Environment-aware IRS deployment with dynamic beamforming leverages offline channel knowledge maps (CKM) for coverage optimization. SCA-based relax-and-bound algorithms minimize deployment costs for IRSs and BS operational costs, supporting per-point quality-of-service constraints for both sensing and communication sites (Chen et al., 5 Sep 2025).

7. Practical Considerations and Future Directions

Key implementation factors include:

  • CSI acquisition: hierarchical channel estimation and blind source separation for overlapping comm/sensing echoes (Sheemar et al., 2023).
  • Security: SI leakage risks require artificial noise subspace masking methods (Sheemar et al., 2023).
  • Waveform flexibility: index modulation, dual-domain OFDM-delay-Doppler designs, and pilot-multiplexed schemes facilitate orthogonal multiplexing and efficient resource utilization (Elbir et al., 2024, Hua et al., 2022).
  • Hardware integration: green JCAS via MBAA, low-rate ADC arrays via multi-subband quasi-perfect sequences, and co-design for THz (Mao et al., 2021, Wu et al., 2022).

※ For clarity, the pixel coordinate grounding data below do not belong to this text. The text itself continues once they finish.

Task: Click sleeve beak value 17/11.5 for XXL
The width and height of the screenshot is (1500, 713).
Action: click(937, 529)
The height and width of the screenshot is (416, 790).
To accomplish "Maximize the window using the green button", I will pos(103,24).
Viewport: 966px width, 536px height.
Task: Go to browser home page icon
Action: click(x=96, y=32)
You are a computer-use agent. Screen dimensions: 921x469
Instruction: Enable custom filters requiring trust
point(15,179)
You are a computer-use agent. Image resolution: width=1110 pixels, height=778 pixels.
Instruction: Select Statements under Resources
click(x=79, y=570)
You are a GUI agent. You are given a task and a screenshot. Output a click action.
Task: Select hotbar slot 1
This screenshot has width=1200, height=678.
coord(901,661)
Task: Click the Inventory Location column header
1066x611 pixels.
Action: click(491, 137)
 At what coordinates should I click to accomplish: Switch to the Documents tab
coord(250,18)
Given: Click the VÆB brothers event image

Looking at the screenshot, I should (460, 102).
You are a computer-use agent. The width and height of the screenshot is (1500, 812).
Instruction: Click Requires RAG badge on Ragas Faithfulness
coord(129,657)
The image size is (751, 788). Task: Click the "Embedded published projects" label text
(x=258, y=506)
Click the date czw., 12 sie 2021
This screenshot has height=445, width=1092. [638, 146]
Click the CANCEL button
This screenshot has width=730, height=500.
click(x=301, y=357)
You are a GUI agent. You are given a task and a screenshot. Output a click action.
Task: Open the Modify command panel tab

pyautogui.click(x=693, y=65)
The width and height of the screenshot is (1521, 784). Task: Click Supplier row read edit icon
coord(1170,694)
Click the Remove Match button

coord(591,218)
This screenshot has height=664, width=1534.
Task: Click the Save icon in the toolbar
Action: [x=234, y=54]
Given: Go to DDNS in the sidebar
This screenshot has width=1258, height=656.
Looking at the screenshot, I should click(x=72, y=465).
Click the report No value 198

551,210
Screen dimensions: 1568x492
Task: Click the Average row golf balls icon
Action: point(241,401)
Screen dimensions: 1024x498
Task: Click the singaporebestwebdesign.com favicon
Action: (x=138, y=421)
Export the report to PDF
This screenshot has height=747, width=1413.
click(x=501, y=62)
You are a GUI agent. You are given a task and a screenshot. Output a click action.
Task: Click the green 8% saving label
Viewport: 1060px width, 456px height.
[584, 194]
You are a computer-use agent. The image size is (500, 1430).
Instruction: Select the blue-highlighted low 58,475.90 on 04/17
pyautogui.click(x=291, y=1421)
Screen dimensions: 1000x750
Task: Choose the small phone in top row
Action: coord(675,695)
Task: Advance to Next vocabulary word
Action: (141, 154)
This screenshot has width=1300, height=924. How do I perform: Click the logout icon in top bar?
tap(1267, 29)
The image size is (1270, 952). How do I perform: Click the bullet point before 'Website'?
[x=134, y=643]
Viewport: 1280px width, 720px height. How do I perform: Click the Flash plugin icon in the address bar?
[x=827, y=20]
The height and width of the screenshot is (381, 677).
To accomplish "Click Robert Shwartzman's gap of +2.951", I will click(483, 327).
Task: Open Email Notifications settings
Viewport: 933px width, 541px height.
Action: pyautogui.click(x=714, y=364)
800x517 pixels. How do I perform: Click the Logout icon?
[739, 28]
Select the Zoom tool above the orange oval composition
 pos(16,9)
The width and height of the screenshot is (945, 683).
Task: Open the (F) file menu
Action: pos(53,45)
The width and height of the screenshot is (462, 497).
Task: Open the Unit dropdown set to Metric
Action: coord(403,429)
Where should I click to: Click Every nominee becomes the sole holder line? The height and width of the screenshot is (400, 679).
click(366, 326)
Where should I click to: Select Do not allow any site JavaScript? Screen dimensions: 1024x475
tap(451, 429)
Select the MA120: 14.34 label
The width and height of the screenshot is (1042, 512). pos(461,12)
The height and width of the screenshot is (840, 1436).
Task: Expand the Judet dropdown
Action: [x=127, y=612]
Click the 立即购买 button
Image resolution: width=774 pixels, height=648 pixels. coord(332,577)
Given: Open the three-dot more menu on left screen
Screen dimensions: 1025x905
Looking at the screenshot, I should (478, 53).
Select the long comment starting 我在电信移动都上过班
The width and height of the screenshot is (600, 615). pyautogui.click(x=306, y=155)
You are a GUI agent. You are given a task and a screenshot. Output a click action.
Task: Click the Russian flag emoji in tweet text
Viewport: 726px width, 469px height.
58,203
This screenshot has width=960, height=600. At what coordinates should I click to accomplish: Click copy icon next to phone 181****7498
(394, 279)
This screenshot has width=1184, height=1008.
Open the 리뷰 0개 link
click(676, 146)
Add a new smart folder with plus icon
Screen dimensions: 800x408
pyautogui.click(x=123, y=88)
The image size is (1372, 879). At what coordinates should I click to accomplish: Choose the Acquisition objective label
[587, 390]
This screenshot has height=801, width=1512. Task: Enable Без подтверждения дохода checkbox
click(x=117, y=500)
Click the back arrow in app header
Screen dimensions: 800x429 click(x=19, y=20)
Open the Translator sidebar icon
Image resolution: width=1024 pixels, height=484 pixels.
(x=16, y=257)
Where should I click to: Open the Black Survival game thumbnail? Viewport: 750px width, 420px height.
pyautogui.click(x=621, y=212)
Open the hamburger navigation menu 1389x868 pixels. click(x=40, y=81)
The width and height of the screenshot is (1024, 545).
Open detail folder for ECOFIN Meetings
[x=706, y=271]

Research continues in robust deep-unfolding optimization, distributed analog canceller networks for FD, dynamic multi-cell JCAS architectures, environment-adaptive IRS deployments, and scalable multi-user extensions. The field maintains an active discourse on trade-off optimality, hardware scaling, and real-time deployment challenges, with abundant scope for innovation as 6G and XR connectivity advance.